The only time when I hit you
I am not sorry for the only time I slapped you, the thing which surprised me was your reaction. I still believe I did it for the right reason. You were around six to seven years old. That day you were playing with your younger cousins and as usual the play was around the door of our room. I asked you a couple of times not to close the door. You didn’t take the advice seriously. Once when you closed the door I heard screaming of a child outside. I opened the door, the kid was fine but it was risky to close the door just for playing. I slapped you and told you that it should not happen. You covered your face and laid on the rug in the room. I think you shed a few tears and was uncomfortable in someone observing that. We did not communicate for about an hour till it was meal time. Ammi called me outside the room, she told me to speak to you if you are too angry. It was against the rules to console the child after giving some punishment but I overlooked that rule.
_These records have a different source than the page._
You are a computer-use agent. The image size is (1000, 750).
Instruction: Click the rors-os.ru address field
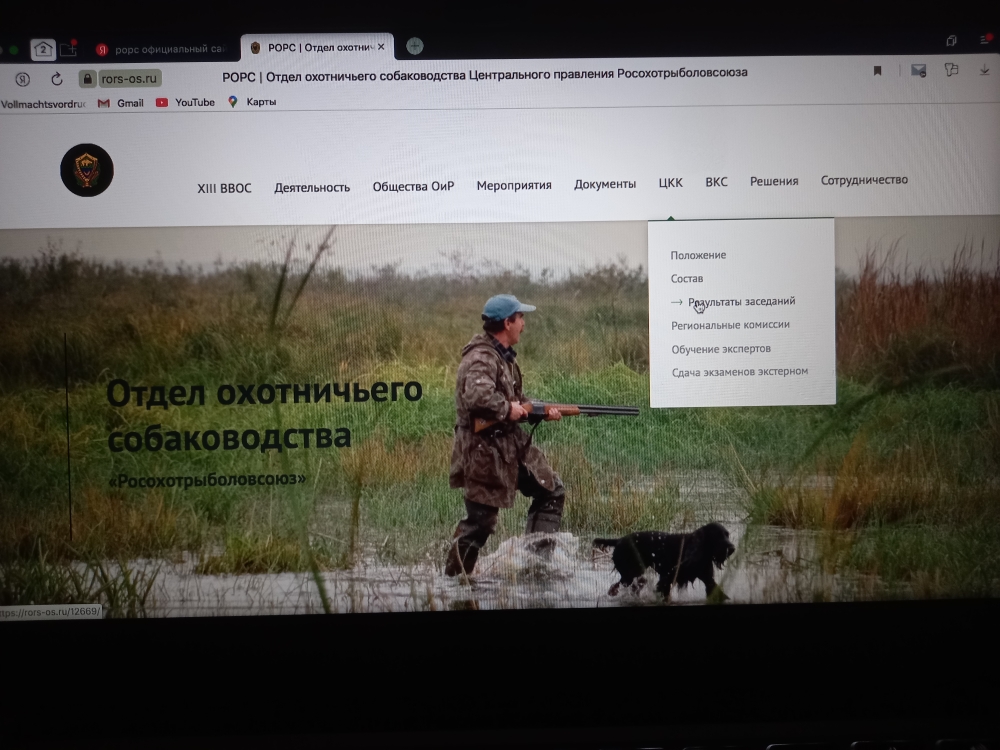[130, 79]
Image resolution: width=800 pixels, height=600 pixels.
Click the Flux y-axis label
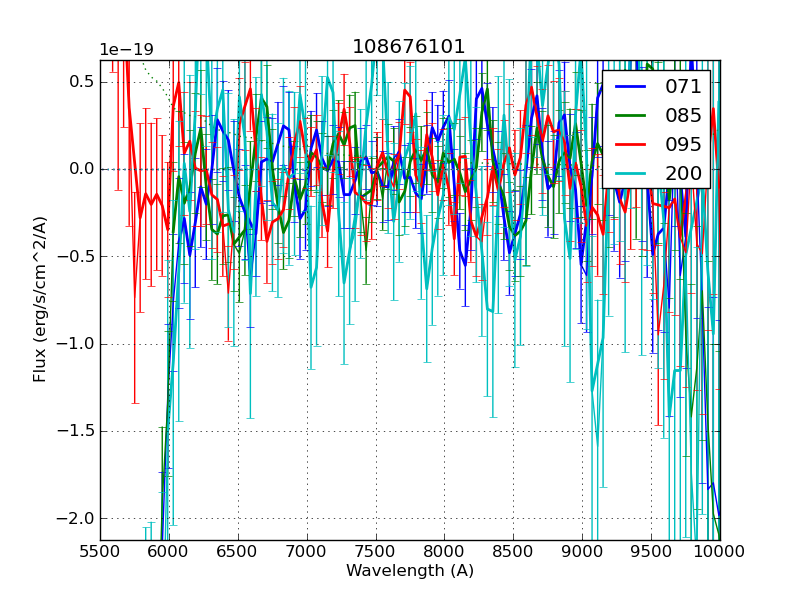pos(40,300)
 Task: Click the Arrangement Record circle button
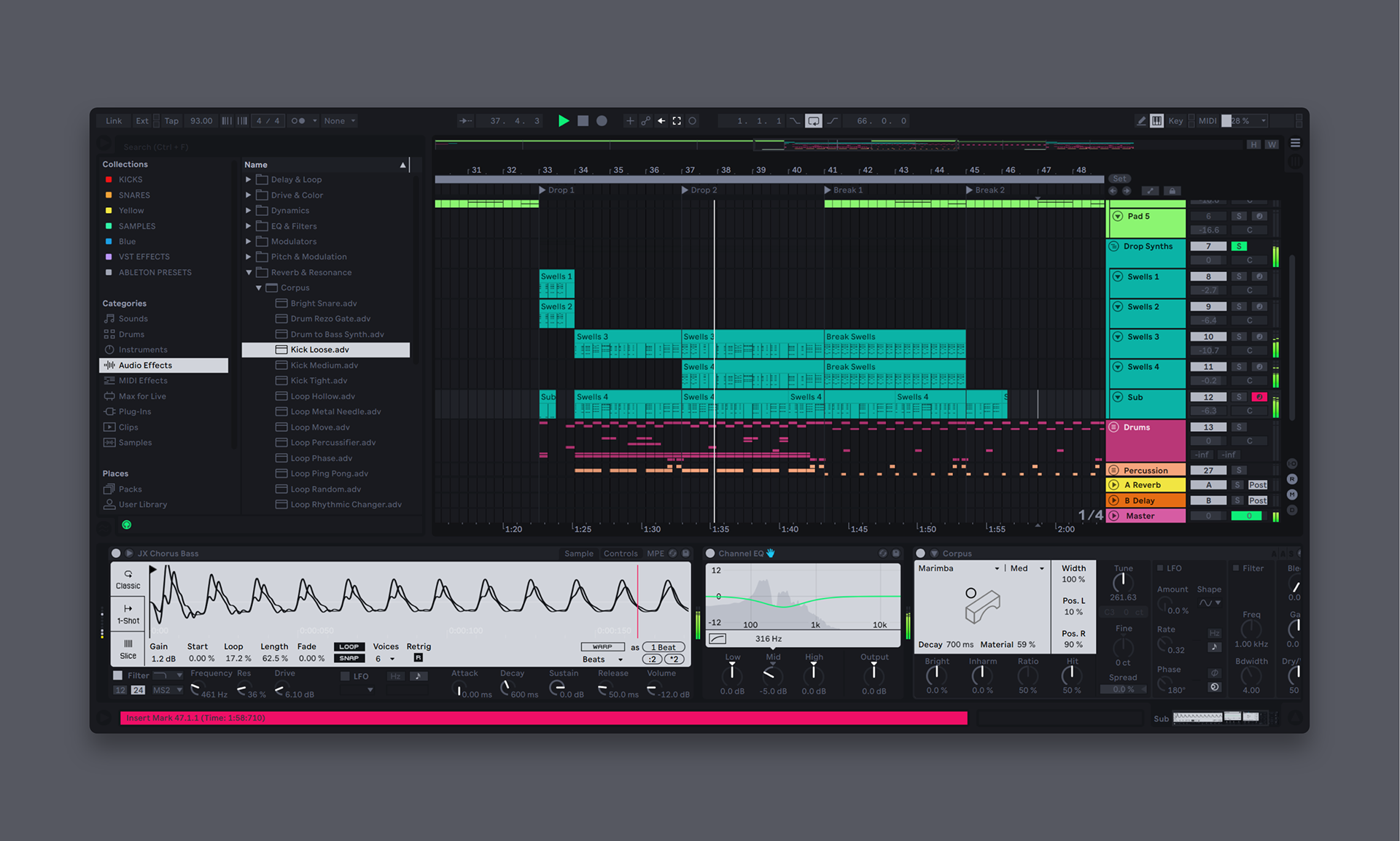coord(602,121)
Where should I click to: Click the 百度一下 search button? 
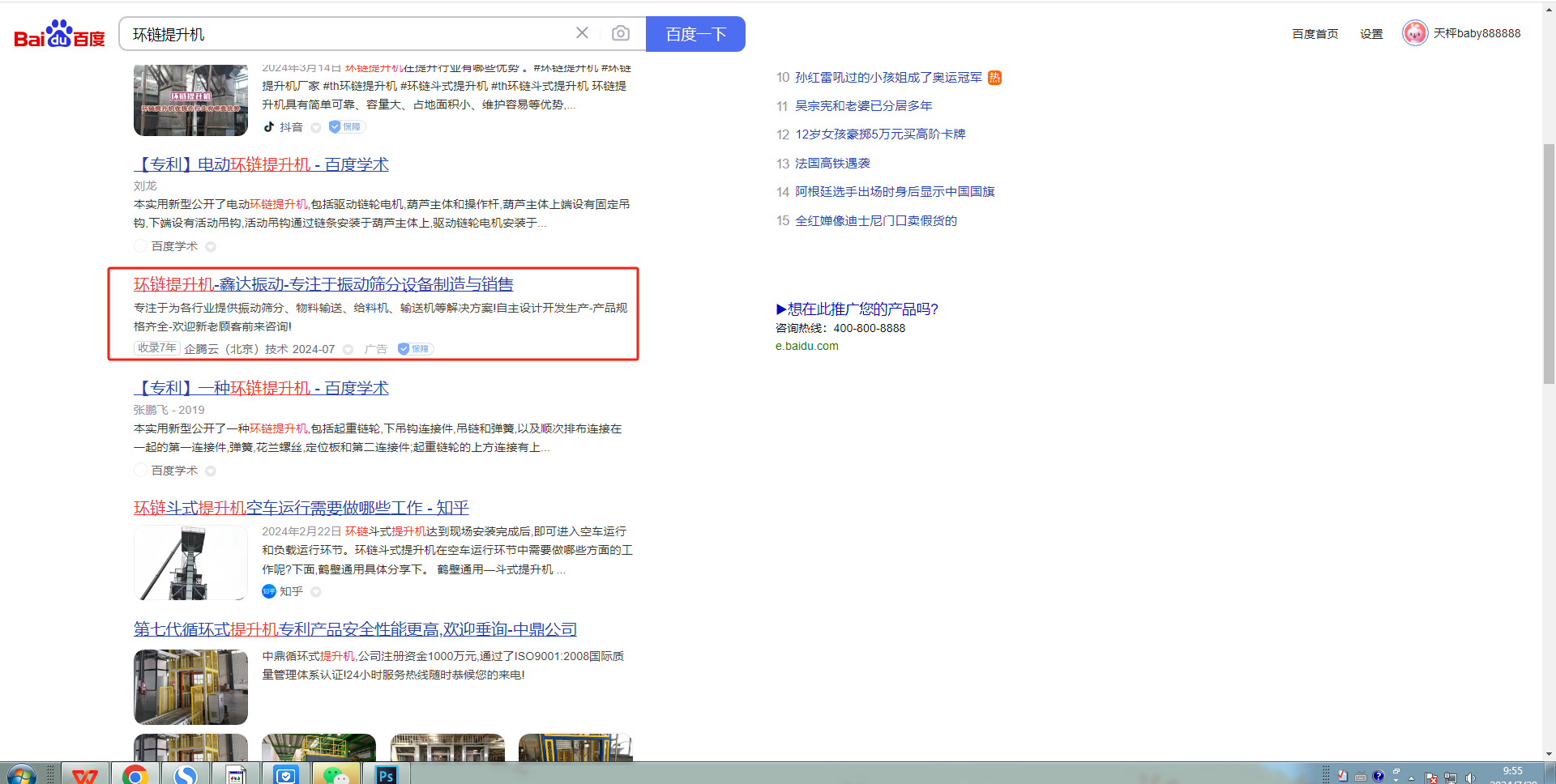click(695, 34)
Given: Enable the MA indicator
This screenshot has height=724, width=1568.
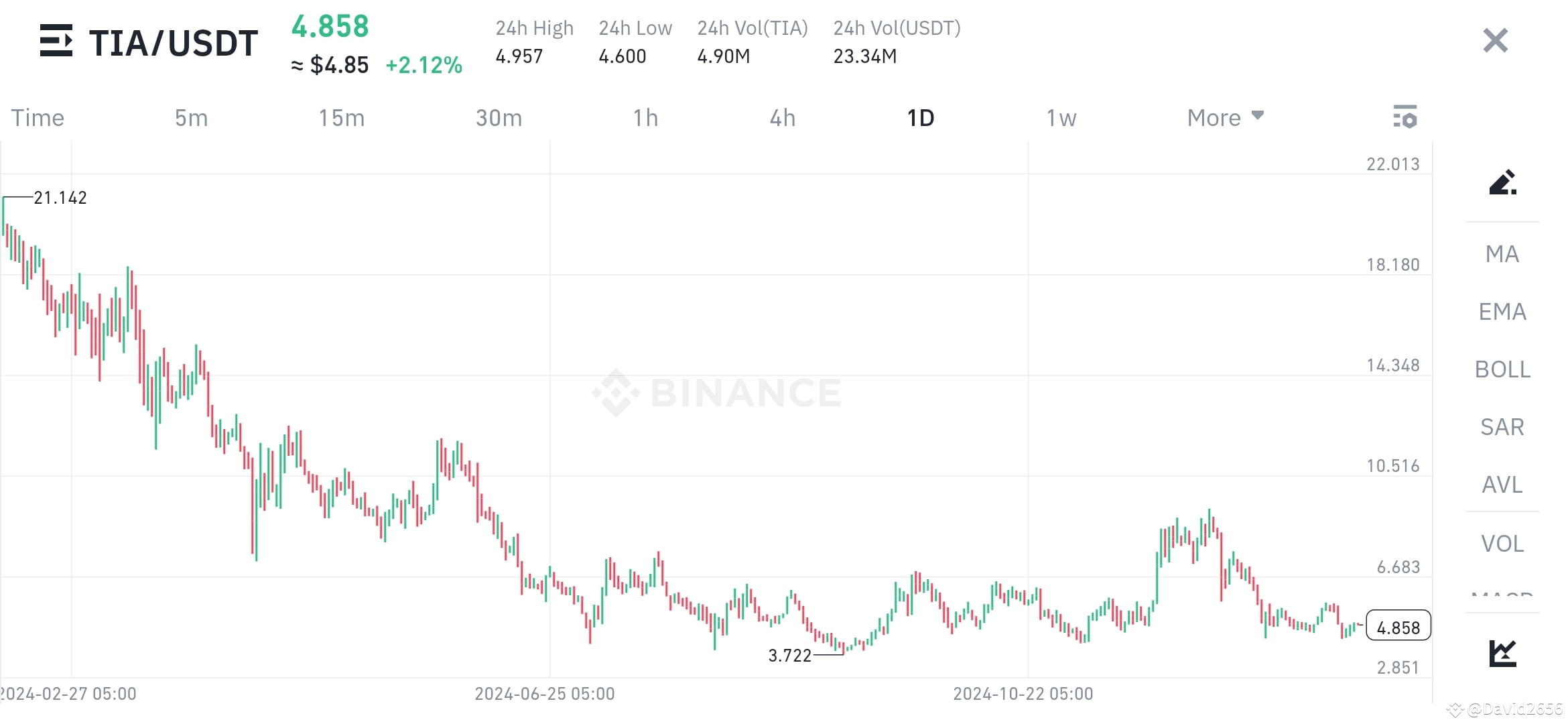Looking at the screenshot, I should click(x=1502, y=254).
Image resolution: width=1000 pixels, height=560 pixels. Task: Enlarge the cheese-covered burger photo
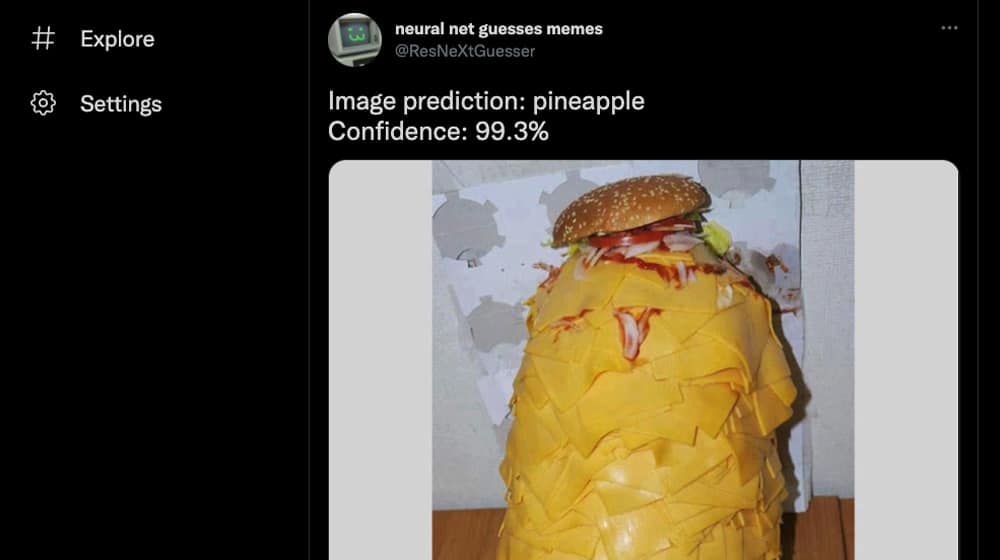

I asked you to get up and have food. You stood up, looked in my face and said ‘Amma first promise you will never do it again’. That was the courageous Ali Farzan, setting rules of relationship.
The same observation was made by one of your classmates. He wrote in the notebook they made in your memory that you did not fight with anyone in the three months spent in that school but if you did not like someone’s comment said ‘don’t say that about me’. I know you, you were not short of courage or physical strength as was a taekwondo player but had courteous ways to communicate your dislikings. There were certain dresses which you did not like and I made you wear them. You did follow your mother’s instructions but shared your disliking.
The day you demanded ‘no hitting policy’ I gave up the idea. I was never going to do that with you again. I saved the incident in my memory so I can share it with you when you will get old. That time will never come Ali Farzan like your hug and warmth of hands.